Exercise:
Go through the rows below and copy each line that contains the word "dimensions". Leave out every other line.

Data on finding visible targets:
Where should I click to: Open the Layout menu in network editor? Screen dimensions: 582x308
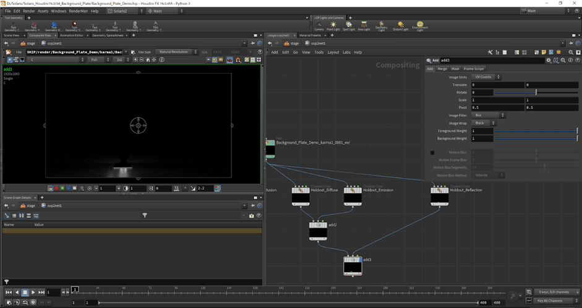(x=333, y=53)
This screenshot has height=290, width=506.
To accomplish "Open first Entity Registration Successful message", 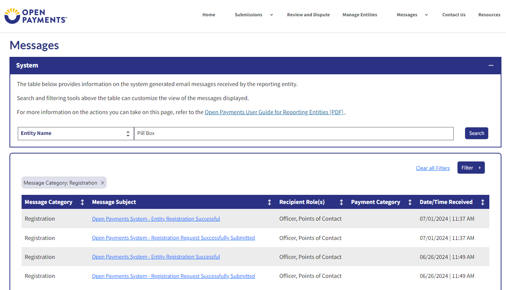I will coord(156,219).
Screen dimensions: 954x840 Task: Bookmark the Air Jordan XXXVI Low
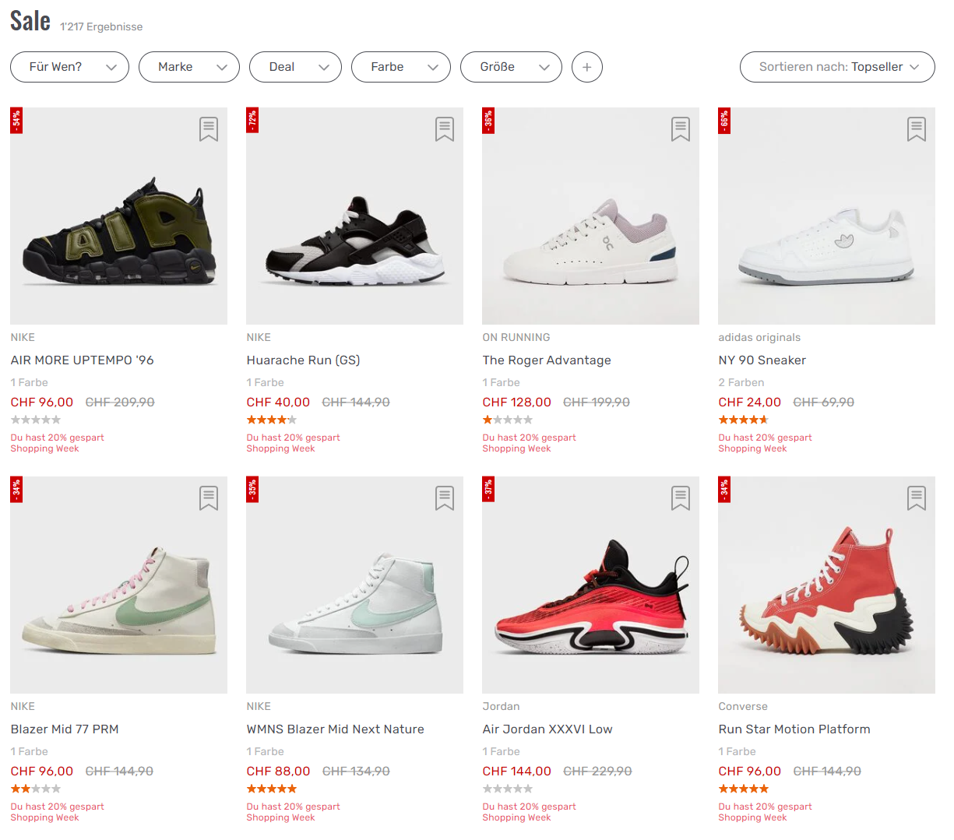[681, 498]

Answer to the task:
Where should I click to: Open the Layout menu in network editor? Screen dimensions: 582x308
Screen dimensions: 954x840 Task: Bookmark the Air Jordan XXXVI Low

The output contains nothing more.